Report: How we fail children who offend and what to do about it: ‘A breakdown across the whole system’
How we fail children who offend and what to do about it: ‘A breakdown across the whole system’ – Research and recommendations
Publication date: March 2022
Authors: Professor Ian Lambie, Dr Jerome Reil, Judge Andrew Becroft and Dr Ruth Allen
This is the final report of research that looked at risk and protective factors for children (under age 14 years) who offend in order to improve early identification and intervention efforts and protect such children from potentially lifelong criminality.
Integrated Data Infrastructure (IDI) data on 48,989 children (from their birth in 2000 until June 2019) showed factors associated with starting to offend as a child. Case files on all 108 children nationwide who had offended (under section 14(1)e) in one year (mid-2019 to mid-2020) cast light on these children’s lives. Key stakeholder interviews with whānau, lawyers and other professionals (n = 33) explored how the child welfare and Family Court systems could be improved.
This research clearly showed that, in the vast majority of cases, child offending was preceded by significant child welfare concerns. IDI data showed high levels of adversity and abuse, reports of concern to Oranga Tamariki, out-of-home placements and state care, stand-downs and suspensions from school, and indicators of cultural and social deprivation that were significantly worse relative to their non-offending peers.

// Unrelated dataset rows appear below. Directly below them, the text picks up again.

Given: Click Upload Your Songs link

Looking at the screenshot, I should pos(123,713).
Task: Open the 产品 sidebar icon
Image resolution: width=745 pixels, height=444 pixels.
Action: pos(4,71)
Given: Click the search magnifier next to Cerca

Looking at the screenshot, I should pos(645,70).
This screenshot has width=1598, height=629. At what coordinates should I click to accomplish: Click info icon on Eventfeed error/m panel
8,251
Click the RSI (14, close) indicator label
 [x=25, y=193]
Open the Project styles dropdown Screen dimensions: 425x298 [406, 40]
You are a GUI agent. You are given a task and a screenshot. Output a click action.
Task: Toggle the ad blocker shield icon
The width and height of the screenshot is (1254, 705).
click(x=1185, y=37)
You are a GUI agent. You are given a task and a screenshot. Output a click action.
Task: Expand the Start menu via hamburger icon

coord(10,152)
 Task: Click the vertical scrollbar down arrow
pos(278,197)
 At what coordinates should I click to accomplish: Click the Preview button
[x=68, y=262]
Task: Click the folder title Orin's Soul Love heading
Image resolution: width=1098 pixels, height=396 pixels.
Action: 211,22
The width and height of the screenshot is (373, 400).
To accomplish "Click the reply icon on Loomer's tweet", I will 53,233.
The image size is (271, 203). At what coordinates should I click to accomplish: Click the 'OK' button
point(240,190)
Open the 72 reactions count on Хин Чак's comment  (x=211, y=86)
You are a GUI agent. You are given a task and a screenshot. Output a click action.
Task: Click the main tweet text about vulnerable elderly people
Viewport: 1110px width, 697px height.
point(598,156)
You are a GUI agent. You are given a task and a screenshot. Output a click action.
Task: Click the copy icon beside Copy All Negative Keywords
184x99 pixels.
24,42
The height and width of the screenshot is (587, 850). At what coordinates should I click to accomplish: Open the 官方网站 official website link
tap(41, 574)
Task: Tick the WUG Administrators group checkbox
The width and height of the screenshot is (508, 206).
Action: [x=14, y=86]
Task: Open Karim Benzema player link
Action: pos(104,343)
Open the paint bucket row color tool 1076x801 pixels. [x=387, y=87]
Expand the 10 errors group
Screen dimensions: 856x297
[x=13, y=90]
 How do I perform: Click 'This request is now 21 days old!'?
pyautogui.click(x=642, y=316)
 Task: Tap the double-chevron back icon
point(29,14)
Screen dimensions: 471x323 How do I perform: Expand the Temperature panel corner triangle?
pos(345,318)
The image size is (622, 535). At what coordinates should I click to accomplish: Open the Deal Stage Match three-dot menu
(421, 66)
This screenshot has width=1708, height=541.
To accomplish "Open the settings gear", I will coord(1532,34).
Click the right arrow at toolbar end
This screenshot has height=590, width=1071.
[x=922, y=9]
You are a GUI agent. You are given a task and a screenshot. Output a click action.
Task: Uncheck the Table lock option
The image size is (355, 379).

Child welfare and child offending proceedings were full of missed opportunities to make a long-term difference, whether because of lack of resources, poor coordination across services, chronic delays in responding to need, poorly implemented plans, lack of culturally centred responses and poor engagement with families who had survived often intergenerational systemic failure and harm.
Changes can be made – there are fewer than 200 children who offend and at that scale it’s a solvable problem. Early intervention is critical, with a dedicated focus on the needs of these children and their families in both the Family Court and Oranga Tamariki, to help lift families out of poverty, trauma and abuse, help kids stay at school, out of state care, and connect them with the cultural and support resources needed to overcome challenges and to flourish.
The research was co-funded with the New Zealand Law Foundation and supported by the University of Auckland.